Eaton and Seigler reportedly became aware of these radical chat groups while seeking to better inform their efforts in raising children with autism. Alarmed, they decided to infiltrate the cliques by posing as desperate parents looking for alternative remedies to cure their kids of autism, for which no elixir has been found.

Some of their discoveries were terrifying.

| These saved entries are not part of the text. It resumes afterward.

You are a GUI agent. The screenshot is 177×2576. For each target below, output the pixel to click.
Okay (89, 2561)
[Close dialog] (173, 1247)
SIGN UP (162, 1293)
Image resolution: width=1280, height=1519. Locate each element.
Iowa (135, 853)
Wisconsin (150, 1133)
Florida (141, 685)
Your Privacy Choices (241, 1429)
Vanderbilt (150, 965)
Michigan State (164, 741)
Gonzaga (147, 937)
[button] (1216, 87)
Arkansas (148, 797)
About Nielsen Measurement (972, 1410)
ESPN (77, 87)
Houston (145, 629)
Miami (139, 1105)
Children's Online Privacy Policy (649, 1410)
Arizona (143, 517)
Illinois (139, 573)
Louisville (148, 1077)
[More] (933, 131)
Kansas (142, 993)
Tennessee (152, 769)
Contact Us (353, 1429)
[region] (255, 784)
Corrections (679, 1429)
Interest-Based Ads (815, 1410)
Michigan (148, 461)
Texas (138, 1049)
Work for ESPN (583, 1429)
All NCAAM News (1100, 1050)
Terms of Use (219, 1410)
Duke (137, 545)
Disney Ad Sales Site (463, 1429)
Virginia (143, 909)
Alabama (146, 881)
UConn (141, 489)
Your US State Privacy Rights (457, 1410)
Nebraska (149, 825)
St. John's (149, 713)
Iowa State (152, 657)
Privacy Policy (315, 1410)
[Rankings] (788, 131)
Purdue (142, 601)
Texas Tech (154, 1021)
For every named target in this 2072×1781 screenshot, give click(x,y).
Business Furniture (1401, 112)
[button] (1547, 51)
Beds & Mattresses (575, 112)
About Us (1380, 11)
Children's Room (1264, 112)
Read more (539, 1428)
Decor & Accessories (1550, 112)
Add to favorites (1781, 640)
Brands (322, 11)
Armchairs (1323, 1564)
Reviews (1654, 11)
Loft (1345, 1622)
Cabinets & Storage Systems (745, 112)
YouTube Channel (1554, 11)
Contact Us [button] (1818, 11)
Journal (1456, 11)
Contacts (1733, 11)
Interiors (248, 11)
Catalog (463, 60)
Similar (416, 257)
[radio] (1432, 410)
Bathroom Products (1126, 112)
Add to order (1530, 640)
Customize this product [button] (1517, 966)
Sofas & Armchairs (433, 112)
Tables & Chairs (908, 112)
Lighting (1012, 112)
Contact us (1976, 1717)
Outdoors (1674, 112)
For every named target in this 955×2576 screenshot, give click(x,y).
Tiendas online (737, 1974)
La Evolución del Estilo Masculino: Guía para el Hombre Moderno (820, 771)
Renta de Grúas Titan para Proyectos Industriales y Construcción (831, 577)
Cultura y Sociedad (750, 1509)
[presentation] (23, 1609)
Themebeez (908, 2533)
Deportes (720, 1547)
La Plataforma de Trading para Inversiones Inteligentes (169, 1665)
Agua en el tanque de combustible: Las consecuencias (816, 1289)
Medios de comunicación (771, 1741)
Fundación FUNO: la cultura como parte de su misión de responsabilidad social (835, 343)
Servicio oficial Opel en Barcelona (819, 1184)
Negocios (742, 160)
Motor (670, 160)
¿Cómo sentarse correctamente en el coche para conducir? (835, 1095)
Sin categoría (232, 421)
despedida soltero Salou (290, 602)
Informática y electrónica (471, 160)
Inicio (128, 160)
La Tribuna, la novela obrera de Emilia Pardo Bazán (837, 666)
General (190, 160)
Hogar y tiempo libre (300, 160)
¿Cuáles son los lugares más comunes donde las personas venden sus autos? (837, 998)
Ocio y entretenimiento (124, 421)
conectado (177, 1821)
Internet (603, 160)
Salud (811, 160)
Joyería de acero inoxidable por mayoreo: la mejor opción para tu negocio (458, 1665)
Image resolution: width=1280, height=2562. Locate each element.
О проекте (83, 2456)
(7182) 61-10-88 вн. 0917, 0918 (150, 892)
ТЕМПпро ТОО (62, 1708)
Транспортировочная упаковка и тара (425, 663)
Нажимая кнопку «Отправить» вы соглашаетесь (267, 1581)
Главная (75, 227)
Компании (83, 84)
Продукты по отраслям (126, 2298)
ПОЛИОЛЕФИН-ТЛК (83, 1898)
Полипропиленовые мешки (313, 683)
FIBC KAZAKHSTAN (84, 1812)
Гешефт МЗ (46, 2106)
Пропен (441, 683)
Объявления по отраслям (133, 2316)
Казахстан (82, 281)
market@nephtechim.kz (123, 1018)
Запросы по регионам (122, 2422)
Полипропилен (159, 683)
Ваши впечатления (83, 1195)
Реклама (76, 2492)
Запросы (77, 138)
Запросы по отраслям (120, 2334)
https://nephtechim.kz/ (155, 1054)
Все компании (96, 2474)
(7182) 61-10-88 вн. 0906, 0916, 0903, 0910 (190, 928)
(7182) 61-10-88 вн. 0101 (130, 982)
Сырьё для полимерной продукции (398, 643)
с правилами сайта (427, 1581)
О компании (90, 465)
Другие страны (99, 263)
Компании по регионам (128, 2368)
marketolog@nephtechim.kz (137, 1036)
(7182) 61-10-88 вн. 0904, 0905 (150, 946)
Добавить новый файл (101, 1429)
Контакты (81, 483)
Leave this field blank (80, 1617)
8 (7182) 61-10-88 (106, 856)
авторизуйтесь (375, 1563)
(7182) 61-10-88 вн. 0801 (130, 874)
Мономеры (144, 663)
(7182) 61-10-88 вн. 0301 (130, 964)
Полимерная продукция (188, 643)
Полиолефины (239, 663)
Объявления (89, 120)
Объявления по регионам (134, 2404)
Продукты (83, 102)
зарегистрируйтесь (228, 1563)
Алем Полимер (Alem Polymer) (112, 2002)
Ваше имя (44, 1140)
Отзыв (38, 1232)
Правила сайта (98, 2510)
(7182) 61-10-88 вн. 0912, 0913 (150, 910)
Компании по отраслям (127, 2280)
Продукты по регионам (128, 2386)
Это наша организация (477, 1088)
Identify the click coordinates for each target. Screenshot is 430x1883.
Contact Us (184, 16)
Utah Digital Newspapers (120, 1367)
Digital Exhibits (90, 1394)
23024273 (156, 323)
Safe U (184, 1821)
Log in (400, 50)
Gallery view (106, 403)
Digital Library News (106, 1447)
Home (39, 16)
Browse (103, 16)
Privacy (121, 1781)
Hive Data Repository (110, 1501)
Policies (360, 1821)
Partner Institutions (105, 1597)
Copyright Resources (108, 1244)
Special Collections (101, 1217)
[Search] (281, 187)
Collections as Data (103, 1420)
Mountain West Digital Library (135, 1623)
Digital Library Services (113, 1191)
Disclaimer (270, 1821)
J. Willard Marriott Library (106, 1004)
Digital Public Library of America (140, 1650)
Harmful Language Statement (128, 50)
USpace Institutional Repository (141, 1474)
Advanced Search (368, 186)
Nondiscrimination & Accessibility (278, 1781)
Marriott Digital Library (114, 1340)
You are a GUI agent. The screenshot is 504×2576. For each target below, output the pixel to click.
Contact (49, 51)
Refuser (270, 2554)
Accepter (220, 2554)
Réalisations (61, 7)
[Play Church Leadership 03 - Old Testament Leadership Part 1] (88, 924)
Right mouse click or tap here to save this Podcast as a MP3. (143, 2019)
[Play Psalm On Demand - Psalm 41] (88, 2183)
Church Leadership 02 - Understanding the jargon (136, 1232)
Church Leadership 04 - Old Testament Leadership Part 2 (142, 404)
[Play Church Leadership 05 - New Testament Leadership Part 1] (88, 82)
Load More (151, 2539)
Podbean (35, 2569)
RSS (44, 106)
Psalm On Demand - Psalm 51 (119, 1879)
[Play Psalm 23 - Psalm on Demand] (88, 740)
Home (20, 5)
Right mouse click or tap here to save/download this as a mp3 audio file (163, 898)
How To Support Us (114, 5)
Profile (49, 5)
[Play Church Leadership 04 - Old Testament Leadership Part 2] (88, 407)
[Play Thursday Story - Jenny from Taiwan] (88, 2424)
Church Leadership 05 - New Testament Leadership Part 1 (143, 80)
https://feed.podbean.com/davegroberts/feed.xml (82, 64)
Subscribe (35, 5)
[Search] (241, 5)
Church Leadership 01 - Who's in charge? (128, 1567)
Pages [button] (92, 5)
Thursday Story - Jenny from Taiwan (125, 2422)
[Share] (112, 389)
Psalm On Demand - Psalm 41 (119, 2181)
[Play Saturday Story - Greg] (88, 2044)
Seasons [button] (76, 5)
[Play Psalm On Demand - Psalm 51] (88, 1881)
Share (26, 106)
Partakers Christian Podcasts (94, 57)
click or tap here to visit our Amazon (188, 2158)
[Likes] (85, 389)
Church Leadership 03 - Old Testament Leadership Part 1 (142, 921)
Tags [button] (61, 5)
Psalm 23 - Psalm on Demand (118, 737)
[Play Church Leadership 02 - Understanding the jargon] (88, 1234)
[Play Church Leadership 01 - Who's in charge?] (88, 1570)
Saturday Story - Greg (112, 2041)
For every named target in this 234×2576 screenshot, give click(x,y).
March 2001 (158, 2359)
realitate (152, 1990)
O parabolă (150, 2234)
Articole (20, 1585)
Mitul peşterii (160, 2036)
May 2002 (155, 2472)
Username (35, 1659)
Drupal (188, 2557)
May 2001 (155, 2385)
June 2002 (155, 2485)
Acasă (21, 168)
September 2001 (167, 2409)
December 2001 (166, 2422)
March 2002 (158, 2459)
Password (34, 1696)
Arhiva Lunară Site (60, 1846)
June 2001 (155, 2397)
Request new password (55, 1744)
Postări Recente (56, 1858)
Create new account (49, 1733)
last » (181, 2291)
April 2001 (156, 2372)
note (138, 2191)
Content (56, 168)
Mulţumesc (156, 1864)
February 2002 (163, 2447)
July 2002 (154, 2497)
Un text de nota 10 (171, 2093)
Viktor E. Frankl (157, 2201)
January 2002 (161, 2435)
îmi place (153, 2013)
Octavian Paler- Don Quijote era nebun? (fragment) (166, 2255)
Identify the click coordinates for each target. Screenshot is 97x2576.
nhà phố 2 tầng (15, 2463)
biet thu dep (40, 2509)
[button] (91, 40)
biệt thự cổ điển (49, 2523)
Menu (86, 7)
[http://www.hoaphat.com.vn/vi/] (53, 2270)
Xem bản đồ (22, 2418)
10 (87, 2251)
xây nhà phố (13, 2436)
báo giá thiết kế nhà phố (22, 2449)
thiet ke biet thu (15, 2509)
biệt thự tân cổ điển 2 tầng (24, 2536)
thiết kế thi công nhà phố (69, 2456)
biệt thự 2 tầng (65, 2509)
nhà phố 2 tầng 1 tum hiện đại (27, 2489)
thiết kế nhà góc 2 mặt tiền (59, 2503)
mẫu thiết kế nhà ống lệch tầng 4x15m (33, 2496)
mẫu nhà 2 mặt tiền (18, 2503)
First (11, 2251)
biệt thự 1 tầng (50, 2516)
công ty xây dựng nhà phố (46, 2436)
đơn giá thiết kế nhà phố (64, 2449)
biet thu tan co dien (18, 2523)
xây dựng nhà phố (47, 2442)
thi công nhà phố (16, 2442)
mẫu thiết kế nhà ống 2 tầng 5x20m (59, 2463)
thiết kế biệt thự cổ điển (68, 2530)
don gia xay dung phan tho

One mom in Kansas reportedly told her online community “My son is constantly making a gasping sound,” after trying to treat the boy with chlorine dioxide, which is akin to bleach. Eaton and Seigler told NBC they have screenshots of that exchange. A Canadian mother reportedly wrote that her son was refusing to drink his poison.

“He won’t open his mouth,” she wrote. “He screams. Spits. Flips over.”

A Georgia mom was targeted by Eaton and Seigler when she posted online that her child with autism was resisting enemas and the instrument she was using to administer chlorine dioxide “broke in half when Jojo trying to escape.”

Seigler said the misguided parents she encountered were “like a cult.”

In addition to working with law enforcement, the crusading moms have reportedly made social media platforms that host these conversations aware of what was going on.

NBC blames the origins of this particular misinformation campaign on authors and evangelists with no known medical training writing books and preaching about alternative cures.

The Centers for Disease Control and Prevention’s Autism and Developmental Disabilities Monitoring Network reports that autism has been on the rise over the past decade, and that 1 in 59 children has been identified with autism spectrum disorder.